Antenna House Formatter
- Original author(s): Antenna House Co., Ltd
- Developer(s): Antenna House
- Initial release: 22 November 2000.
- Stable release: V7.2 MR2 / December 17, 2021; 3 years ago
- Written in: C++
- Operating system: Microsoft Windows, Mac OS X, Linux
- Type: converter
- License: Proprietary
- Website: www.antennahouse.com

= Antenna House Formatter =

Antenna House Formatter (AH Formatter) is a proprietary software program that uses either XSL-FO or Cascading Style Sheets (CSS) to convert XML and HTML documents into PDF, SVG, PostScript, XPS, text, and Microsoft Word formats. It supports 30 scripts and over 80 languages.

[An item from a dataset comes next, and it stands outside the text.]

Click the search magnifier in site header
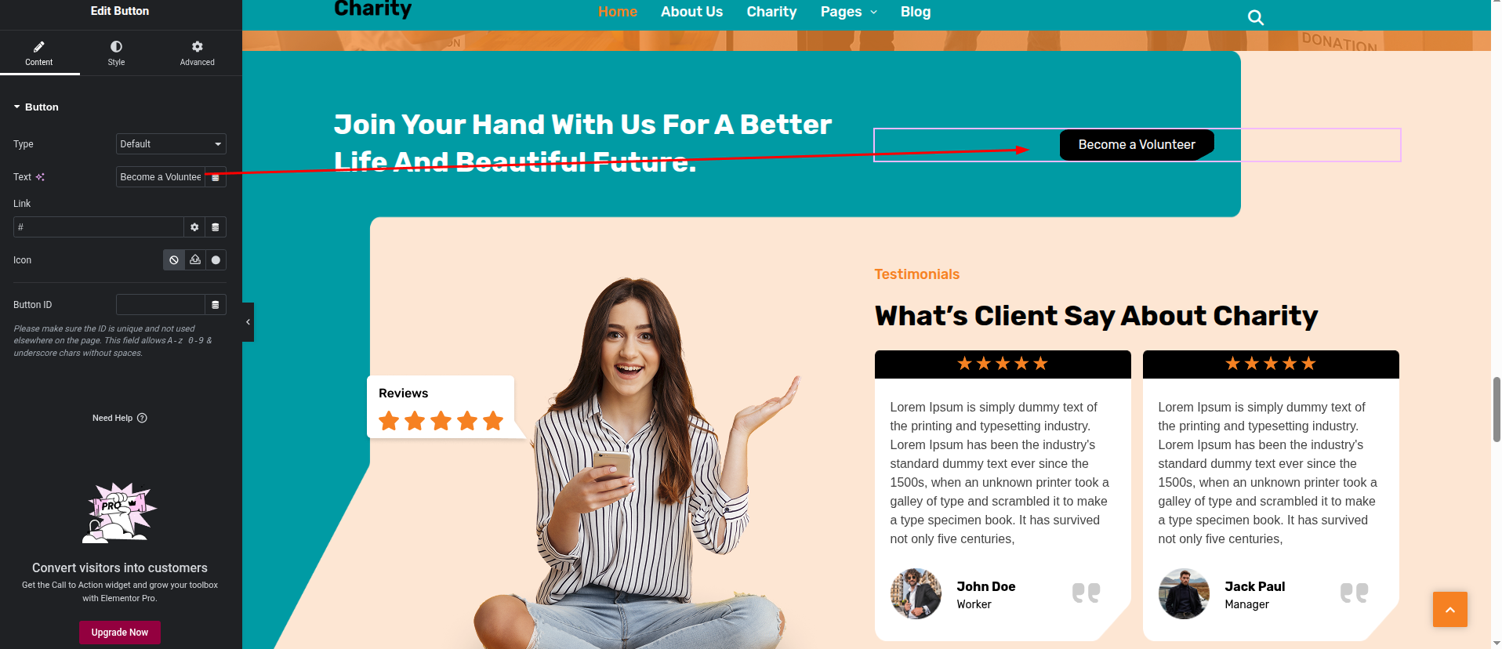Viewport: 1502px width, 649px height. coord(1256,17)
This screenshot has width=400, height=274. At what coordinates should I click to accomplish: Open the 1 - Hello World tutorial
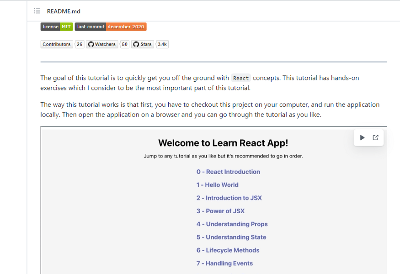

AH Formatter is developed by Antenna House Co., Ltd, based in Tokyo, Japan. International sales and support is provided by Antenna House, Inc., based in Newark, DE, USA.

==History==

The first English-language release of "Antenna House XSL Formatter" was announced on the XSL-List mailing list on 22 November 2000.

Antenna House XSL Formatter V1.2 Alpha was one of six XSL Formatters that provided the test results for the test suite for the XSL 1.0 Candidate Recommendation that was required for XSL 1.0 to proceed to the Proposed Recommendation stage.

In December 2008, Antenna House Co., Ltd announced the availability of Antenna House Formatter V5.0 with support for both XSL-FO and CSS. The product supporting both XSL-FO and CSS was released as "AH Formatter", and single stylesheet language versions were released as "AH XSL Formatter" and "AH CSS Formatter".

== Uses ==

Antenna House Formatter is used, for example, to generate PDF from JATS, DITA or DocBook XML.

AH CSS Formatter is used in the "md2pdf" GitHub project for Markdown to PDF conversion.